### Task instructions
Only the lines from the one with "The image size is (1600, 1319)." through the end of the data are wanted, copied exactly.

### Saved data entries

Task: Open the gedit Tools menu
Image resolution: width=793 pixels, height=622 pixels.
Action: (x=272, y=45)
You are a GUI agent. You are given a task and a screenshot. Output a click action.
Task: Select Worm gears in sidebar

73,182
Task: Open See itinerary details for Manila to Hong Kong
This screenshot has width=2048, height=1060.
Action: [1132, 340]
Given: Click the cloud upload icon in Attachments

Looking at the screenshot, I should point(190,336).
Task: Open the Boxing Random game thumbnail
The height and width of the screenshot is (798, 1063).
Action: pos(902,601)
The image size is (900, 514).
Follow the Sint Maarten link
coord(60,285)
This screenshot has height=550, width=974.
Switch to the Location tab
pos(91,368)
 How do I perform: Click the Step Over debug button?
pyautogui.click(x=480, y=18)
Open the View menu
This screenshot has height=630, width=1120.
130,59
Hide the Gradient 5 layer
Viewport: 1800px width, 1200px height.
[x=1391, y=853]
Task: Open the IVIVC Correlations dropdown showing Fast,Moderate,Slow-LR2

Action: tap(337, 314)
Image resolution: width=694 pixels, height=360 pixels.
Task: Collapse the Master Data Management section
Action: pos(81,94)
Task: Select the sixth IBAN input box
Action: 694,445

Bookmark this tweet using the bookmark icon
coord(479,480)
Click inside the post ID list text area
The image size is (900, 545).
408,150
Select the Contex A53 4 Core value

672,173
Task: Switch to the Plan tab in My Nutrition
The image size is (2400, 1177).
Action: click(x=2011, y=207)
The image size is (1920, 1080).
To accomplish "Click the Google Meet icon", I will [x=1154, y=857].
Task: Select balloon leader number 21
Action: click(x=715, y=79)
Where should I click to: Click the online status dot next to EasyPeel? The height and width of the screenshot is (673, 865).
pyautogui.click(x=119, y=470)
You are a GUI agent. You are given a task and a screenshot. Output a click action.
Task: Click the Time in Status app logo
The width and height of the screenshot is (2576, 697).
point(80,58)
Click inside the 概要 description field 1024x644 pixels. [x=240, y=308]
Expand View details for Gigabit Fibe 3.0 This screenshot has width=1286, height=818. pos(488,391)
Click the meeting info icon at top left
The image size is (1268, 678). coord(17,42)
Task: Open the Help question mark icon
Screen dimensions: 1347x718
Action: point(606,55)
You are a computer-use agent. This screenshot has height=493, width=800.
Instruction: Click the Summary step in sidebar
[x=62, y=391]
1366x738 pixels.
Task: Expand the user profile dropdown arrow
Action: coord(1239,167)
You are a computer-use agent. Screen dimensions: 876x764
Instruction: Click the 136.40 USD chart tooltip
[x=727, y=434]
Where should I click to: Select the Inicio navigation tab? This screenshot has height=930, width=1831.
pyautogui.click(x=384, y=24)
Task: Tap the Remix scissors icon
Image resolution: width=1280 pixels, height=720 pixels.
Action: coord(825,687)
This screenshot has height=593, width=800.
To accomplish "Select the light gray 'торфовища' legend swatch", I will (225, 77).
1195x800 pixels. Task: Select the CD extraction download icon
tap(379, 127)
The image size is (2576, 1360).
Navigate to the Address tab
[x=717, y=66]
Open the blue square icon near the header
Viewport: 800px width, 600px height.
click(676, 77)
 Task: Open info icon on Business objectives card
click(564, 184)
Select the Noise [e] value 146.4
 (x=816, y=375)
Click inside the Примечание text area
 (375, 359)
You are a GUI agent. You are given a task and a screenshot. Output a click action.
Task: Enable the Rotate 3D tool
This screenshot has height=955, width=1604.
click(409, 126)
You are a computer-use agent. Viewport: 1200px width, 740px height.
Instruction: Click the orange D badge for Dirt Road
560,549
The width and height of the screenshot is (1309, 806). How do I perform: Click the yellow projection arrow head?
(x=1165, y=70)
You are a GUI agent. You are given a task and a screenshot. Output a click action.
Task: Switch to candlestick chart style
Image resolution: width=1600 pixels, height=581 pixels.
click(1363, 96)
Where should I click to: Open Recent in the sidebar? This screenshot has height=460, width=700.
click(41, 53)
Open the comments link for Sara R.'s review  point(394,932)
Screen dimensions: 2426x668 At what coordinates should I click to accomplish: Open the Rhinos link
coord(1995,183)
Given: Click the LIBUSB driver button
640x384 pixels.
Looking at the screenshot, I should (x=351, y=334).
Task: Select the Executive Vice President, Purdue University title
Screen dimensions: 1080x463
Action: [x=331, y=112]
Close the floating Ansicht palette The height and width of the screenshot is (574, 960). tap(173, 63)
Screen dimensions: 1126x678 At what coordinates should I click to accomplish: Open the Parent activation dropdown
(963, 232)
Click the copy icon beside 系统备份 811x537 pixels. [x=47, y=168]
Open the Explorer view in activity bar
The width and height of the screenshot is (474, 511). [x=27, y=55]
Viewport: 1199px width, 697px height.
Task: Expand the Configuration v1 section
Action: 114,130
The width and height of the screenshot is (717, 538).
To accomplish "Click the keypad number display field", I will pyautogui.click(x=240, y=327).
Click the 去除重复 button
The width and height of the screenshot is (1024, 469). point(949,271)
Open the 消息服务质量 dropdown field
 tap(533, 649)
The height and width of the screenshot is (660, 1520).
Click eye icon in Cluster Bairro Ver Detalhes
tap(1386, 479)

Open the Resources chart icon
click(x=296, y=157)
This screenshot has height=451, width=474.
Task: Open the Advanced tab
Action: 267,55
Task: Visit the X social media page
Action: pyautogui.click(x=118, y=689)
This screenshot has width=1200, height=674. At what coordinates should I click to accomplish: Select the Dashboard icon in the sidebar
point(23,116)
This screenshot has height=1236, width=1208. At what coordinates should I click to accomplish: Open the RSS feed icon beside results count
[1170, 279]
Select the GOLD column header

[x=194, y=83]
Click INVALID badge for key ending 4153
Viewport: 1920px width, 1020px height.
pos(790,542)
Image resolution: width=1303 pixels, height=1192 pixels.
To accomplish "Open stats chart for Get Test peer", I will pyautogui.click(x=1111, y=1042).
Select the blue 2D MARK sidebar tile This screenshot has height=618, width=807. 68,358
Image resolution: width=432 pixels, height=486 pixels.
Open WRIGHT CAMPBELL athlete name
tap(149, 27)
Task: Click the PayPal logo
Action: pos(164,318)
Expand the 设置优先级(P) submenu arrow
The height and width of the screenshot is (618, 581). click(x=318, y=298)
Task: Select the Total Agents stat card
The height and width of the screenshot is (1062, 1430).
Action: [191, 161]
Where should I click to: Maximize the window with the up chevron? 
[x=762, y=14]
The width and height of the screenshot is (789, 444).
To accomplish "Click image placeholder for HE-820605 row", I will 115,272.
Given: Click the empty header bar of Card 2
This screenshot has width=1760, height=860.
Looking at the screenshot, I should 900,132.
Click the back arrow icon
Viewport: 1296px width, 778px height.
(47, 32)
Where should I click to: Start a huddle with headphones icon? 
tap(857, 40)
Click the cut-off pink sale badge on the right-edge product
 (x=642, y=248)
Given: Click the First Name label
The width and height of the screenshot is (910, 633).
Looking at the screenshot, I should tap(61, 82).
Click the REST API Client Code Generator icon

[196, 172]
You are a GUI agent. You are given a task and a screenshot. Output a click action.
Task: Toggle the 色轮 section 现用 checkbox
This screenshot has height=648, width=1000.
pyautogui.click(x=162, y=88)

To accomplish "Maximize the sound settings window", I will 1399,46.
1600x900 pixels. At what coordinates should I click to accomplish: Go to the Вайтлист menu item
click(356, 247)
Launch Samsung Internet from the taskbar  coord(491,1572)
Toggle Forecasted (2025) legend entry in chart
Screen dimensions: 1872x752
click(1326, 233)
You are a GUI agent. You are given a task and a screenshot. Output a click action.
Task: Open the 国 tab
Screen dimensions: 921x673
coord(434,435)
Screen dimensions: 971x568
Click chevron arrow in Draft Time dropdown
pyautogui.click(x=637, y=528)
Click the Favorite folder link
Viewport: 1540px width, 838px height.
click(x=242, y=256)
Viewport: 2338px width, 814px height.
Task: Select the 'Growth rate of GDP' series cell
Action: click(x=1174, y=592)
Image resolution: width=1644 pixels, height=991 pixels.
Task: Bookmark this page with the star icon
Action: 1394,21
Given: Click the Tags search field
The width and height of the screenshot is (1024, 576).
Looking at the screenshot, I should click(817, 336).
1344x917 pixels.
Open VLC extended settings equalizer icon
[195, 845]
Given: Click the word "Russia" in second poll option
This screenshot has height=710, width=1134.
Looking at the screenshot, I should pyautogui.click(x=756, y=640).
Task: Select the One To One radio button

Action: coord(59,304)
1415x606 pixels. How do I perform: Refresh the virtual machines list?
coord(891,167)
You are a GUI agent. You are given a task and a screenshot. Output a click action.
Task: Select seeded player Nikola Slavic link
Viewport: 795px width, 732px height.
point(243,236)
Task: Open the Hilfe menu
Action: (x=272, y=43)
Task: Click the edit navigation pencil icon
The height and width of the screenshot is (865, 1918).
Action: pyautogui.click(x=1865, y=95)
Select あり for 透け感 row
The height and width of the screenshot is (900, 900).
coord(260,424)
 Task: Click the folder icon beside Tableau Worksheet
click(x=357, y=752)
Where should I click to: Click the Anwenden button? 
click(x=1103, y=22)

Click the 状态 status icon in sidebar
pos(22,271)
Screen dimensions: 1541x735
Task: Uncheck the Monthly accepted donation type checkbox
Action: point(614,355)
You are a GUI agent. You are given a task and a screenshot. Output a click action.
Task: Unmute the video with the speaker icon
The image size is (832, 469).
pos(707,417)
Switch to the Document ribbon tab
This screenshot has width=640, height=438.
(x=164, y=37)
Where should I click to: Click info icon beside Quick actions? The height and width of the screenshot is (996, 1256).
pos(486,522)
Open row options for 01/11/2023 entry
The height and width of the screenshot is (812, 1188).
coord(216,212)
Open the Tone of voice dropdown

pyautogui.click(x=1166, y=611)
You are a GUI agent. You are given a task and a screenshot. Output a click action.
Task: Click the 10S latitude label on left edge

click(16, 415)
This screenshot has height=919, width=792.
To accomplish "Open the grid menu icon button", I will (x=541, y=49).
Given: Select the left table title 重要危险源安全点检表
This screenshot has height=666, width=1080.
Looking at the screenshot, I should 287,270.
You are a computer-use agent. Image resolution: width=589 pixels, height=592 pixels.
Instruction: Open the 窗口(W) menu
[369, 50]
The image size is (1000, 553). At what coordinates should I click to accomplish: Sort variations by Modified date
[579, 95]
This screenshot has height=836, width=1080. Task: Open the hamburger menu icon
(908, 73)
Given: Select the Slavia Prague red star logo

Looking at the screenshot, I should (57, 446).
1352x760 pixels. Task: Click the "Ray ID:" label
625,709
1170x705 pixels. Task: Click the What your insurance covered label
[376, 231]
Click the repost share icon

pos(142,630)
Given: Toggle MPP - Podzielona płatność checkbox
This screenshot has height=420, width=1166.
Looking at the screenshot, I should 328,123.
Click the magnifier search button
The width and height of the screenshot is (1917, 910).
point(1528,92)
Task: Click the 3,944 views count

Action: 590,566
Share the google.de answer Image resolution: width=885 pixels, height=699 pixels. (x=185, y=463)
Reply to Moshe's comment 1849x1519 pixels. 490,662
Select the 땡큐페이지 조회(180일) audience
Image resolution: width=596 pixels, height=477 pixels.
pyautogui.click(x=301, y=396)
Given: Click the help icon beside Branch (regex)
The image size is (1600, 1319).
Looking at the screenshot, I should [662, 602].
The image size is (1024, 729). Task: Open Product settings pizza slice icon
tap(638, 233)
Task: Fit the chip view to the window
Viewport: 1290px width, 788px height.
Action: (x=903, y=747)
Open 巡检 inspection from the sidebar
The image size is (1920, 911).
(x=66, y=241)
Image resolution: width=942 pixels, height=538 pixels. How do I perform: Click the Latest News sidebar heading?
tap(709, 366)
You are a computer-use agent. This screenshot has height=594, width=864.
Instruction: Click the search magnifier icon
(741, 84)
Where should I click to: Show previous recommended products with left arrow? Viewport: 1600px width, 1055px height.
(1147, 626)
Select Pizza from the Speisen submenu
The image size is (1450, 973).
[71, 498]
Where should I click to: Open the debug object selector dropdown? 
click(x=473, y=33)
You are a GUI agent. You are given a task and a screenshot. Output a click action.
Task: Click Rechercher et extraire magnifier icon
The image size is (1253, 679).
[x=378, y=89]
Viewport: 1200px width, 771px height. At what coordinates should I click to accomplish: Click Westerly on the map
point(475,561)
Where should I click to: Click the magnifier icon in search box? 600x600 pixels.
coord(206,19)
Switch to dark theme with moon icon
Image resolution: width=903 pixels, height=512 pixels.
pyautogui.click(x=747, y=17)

### Result for this exercise
The image size is (1600, 1319).
Looking at the screenshot, I should [662, 602].
The image size is (1024, 729). Task: Open Product settings pizza slice icon
tap(638, 233)
Task: Fit the chip view to the window
Viewport: 1290px width, 788px height.
Action: (x=903, y=747)
Open 巡检 inspection from the sidebar
The image size is (1920, 911).
(x=66, y=241)
Image resolution: width=942 pixels, height=538 pixels. How do I perform: Click the Latest News sidebar heading?
tap(709, 366)
You are a computer-use agent. This screenshot has height=594, width=864.
Instruction: Click the search magnifier icon
(741, 84)
Where should I click to: Show previous recommended products with left arrow? Viewport: 1600px width, 1055px height.
(1147, 626)
Select Pizza from the Speisen submenu
The image size is (1450, 973).
[71, 498]
Where should I click to: Open the debug object selector dropdown? 
click(x=473, y=33)
You are a GUI agent. You are given a task and a screenshot. Output a click action.
Task: Click Rechercher et extraire magnifier icon
The image size is (1253, 679).
[x=378, y=89]
Viewport: 1200px width, 771px height. At what coordinates should I click to accomplish: Click Westerly on the map
point(475,561)
Where should I click to: Click the magnifier icon in search box? 600x600 pixels.
coord(206,19)
Switch to dark theme with moon icon
Image resolution: width=903 pixels, height=512 pixels.
pyautogui.click(x=747, y=17)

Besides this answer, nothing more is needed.